A possibilidade de anular ou abrir mão da escolha de um
representante no parlamento ou de um mandatário de cargo
executivo pelo eleitor remete-nos ao problema da
participação do cidadão na construção da democracia.
O modelo de democracia representativa adotado no Brasil,
carece de aperfeiçoamentos, como por exemplo a possibilidade
de revogação de mandatos pelo eleitor, em caso de fraude
ideológica ou a questão da fidelidade partidária - uma obviedade
levando-se em conta a motivação que deveria levar
um grupo de pessoas à criação de um partido.
O voto na urna é - de fato - o único instituto pelo qual o cidadão
exerce papel decisório, com vistas a alterar favoravelmente
o cenário político atual.
A participação popular nos movimentos sociais, sindicatos,
ONGs e demais organizações da sociedade civil,
constitui-se em espaço importante de aprendizado coletivo,
de experimentação da atuação solidária,
de aprimoramento das conquistas democráticas.

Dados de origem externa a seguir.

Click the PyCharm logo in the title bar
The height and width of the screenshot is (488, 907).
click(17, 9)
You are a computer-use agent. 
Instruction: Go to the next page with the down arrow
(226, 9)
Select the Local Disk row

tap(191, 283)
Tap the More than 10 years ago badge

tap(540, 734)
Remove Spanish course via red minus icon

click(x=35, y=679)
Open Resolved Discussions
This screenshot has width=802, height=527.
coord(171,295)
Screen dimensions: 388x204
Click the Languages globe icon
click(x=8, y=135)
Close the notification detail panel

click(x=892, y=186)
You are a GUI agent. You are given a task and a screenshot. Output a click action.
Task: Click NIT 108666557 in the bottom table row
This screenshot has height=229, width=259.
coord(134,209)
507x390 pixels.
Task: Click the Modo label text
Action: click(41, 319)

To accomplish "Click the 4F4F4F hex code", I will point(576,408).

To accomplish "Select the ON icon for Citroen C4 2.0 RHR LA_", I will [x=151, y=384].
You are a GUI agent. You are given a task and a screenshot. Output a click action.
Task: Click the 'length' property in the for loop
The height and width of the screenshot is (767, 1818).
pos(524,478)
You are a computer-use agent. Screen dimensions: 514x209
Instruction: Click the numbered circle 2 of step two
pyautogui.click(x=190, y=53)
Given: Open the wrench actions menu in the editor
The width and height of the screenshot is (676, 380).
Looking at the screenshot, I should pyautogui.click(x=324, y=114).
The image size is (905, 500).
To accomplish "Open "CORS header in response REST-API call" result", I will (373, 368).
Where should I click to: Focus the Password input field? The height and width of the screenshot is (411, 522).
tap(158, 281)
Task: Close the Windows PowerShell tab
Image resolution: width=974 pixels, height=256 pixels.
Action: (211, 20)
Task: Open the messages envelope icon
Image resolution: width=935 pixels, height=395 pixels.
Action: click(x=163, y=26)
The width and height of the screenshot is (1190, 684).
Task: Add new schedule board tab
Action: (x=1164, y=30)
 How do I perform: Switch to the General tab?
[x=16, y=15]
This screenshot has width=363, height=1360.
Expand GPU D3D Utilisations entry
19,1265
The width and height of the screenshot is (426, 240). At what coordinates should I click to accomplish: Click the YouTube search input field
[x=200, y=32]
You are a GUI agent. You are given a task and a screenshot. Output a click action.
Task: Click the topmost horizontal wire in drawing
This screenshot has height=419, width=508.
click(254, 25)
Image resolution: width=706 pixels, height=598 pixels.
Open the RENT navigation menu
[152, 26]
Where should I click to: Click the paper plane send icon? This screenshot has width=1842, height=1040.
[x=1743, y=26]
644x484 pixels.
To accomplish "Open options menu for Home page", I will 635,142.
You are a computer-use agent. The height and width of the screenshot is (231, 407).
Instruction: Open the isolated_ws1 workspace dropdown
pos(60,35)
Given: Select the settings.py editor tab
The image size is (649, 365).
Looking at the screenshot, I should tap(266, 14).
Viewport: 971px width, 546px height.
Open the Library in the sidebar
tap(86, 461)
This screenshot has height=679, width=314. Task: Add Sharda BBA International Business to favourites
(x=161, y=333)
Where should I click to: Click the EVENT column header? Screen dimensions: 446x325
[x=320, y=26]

Tais movimentos não substituem o sufrágio obrigatório,
pelo seu caráter soberano e individual,
expresso na escolha dos eleitos.
Esse ato, entretando, precisa ser acrescido
de uma observação atenta das atuações de governantes
e legisladores, apreciando realizações, criticando imperfeições
e desonestidades, estabelecendo uma relação compromissada,
dando verdadeiro sentido à representação.
Votar em branco ou anular o voto é uma alternativa simplista,
que não contribui para o desenvolvimento de uma consciência
política madura, para o presente e para o futuro do país.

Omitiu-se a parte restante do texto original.